▶ _Collected data entries_:
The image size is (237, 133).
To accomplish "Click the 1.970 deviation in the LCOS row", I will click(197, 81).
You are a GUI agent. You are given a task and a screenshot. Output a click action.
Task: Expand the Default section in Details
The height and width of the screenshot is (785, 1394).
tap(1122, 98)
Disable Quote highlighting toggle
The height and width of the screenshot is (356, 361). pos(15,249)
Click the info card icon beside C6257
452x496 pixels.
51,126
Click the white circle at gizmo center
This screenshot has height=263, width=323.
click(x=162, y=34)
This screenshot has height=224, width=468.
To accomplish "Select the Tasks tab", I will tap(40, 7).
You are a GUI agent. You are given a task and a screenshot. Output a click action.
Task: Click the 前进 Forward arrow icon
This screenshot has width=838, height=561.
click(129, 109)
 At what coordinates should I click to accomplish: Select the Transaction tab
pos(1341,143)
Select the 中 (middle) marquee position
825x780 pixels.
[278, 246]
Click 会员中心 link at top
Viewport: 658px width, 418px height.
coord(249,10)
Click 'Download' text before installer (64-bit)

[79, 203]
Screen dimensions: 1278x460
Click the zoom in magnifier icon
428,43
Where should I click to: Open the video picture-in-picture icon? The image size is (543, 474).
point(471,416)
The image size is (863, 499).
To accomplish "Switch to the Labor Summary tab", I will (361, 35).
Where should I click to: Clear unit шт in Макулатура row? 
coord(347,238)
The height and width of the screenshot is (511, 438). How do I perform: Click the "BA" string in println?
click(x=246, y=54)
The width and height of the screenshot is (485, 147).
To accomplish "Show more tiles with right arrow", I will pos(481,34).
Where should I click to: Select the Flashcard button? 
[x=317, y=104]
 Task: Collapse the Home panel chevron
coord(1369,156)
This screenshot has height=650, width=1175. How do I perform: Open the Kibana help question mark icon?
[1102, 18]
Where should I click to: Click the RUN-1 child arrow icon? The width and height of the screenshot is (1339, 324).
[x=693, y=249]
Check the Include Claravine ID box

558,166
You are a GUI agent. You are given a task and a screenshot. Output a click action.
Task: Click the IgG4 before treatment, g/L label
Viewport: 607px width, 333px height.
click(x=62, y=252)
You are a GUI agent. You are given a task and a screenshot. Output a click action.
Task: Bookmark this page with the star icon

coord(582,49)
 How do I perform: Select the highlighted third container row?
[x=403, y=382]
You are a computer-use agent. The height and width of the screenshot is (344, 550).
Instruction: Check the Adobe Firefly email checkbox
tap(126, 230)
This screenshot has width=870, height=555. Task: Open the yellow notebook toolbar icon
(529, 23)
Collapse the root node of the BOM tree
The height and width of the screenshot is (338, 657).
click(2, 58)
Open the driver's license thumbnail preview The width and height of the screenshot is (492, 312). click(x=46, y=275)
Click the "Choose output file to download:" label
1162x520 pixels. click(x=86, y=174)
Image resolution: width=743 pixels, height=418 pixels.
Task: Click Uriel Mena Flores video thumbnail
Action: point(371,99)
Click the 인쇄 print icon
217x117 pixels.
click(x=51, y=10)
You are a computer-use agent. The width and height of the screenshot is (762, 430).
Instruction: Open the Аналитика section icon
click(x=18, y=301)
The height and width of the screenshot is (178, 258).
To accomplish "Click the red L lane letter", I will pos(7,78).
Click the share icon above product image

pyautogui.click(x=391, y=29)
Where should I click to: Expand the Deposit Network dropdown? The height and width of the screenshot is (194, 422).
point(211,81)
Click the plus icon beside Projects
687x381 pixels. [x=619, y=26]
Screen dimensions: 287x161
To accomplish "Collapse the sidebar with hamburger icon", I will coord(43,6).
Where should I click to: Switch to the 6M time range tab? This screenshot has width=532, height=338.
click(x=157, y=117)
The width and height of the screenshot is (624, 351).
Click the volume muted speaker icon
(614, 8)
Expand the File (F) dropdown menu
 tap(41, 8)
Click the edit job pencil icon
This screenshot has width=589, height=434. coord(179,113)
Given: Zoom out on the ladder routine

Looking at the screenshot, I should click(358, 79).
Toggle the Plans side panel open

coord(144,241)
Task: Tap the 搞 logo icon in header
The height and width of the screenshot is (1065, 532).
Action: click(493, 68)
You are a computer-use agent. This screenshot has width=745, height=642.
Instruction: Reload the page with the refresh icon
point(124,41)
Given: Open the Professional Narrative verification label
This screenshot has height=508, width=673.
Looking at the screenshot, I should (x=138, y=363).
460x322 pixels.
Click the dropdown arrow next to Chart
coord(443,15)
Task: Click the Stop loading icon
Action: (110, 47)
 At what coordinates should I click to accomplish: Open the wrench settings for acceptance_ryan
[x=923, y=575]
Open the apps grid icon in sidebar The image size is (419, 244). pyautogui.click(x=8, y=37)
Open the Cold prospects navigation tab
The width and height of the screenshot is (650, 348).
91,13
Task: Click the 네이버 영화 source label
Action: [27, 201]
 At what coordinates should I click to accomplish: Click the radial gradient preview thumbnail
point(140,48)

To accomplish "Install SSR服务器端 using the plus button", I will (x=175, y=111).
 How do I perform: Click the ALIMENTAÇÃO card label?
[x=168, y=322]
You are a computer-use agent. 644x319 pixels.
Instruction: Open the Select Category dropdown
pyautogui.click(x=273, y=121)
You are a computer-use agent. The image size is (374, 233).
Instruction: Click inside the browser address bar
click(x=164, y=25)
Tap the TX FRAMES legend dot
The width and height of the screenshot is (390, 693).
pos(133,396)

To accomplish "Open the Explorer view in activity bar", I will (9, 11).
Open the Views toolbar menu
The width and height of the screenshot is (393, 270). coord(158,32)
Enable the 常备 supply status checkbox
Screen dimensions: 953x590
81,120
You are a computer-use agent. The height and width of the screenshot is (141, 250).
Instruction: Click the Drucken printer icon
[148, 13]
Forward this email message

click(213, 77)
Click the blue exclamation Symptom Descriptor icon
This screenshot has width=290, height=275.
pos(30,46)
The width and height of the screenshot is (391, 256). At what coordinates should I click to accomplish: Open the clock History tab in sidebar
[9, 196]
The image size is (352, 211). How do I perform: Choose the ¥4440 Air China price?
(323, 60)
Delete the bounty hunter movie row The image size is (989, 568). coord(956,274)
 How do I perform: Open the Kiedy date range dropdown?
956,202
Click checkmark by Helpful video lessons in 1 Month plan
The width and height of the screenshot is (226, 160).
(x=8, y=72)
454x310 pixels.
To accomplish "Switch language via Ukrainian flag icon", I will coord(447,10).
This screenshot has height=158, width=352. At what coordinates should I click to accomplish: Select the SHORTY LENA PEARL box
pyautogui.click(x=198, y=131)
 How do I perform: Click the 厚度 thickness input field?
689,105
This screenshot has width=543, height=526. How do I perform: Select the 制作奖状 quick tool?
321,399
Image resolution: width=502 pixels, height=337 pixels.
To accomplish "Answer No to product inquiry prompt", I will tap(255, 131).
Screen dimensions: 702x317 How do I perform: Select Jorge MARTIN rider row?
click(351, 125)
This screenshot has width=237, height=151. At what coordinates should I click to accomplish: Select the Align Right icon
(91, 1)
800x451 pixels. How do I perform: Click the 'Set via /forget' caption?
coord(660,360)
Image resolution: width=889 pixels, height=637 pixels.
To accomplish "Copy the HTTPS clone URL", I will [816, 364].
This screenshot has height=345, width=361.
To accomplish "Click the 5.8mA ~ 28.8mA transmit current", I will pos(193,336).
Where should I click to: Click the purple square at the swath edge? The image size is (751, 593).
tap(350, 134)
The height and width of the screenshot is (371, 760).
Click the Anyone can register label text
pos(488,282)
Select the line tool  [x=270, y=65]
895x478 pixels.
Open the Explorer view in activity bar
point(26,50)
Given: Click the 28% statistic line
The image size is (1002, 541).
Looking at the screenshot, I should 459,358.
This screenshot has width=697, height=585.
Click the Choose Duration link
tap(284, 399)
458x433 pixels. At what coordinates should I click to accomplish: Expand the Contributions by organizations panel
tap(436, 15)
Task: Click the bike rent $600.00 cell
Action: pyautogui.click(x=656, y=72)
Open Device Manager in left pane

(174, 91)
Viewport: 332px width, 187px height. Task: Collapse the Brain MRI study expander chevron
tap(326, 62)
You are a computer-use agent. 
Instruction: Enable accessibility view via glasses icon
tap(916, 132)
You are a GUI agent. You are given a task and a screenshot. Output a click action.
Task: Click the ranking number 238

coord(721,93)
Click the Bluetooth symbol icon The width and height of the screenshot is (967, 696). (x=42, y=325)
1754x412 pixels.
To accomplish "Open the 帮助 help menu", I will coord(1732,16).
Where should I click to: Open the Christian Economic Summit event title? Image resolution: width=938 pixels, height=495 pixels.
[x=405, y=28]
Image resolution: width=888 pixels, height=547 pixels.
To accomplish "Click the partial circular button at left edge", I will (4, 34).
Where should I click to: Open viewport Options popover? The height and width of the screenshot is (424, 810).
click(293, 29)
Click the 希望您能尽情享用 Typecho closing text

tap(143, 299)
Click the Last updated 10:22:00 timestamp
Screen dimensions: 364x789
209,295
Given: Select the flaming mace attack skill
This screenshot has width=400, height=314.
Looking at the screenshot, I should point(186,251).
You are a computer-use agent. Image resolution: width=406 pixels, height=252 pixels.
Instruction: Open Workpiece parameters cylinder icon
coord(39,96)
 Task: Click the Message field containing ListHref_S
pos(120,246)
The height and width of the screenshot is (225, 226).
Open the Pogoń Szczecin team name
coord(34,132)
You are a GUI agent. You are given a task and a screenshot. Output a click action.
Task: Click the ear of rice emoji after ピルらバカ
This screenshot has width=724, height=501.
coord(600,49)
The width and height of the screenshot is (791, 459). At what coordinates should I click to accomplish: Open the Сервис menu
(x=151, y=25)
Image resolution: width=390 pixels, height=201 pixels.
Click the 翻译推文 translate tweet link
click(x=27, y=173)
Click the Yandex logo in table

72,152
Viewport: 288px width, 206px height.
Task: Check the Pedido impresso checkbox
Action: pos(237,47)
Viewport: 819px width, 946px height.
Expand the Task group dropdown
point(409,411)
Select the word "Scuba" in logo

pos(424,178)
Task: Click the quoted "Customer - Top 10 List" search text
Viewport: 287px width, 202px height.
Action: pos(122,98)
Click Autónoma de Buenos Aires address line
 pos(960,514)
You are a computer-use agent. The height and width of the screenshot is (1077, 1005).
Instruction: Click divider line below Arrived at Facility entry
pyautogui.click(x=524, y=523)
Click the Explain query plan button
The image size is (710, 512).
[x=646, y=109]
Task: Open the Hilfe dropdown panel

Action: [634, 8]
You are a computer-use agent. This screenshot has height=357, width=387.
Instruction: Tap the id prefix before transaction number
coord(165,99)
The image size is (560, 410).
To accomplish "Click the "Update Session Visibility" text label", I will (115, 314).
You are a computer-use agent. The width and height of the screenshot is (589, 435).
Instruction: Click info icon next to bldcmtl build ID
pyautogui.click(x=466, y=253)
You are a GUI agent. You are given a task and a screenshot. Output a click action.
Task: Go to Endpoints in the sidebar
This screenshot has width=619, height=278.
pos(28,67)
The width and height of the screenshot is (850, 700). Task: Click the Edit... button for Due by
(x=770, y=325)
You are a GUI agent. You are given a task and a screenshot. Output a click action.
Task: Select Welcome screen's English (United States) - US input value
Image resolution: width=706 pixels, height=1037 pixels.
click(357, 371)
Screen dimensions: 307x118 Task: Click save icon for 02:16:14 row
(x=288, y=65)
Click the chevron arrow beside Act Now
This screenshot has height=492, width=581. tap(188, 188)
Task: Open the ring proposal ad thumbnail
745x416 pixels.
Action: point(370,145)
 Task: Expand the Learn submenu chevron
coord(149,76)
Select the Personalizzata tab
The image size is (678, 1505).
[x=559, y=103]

▶ _Required action_: From the data above, copy each line where the string "computer" appears.

▶ _Exercise result_:
You are a computer-use agent. The height and width of the screenshot is (344, 550).
You are a computer-use agent. The width and height of the screenshot is (762, 430).
You are a computer-use agent. This screenshot has width=745, height=642.
You are a computer-use agent. 644x319 pixels.
You are a computer-use agent. The image size is (374, 233).
You are a computer-use agent. The height and width of the screenshot is (141, 250).
You are a computer-use agent. 
You are a computer-use agent. Image resolution: width=406 pixels, height=252 pixels.
You are a computer-use agent. The height and width of the screenshot is (1077, 1005).
You are a computer-use agent. This screenshot has height=357, width=387.
You are a computer-use agent. The width and height of the screenshot is (589, 435).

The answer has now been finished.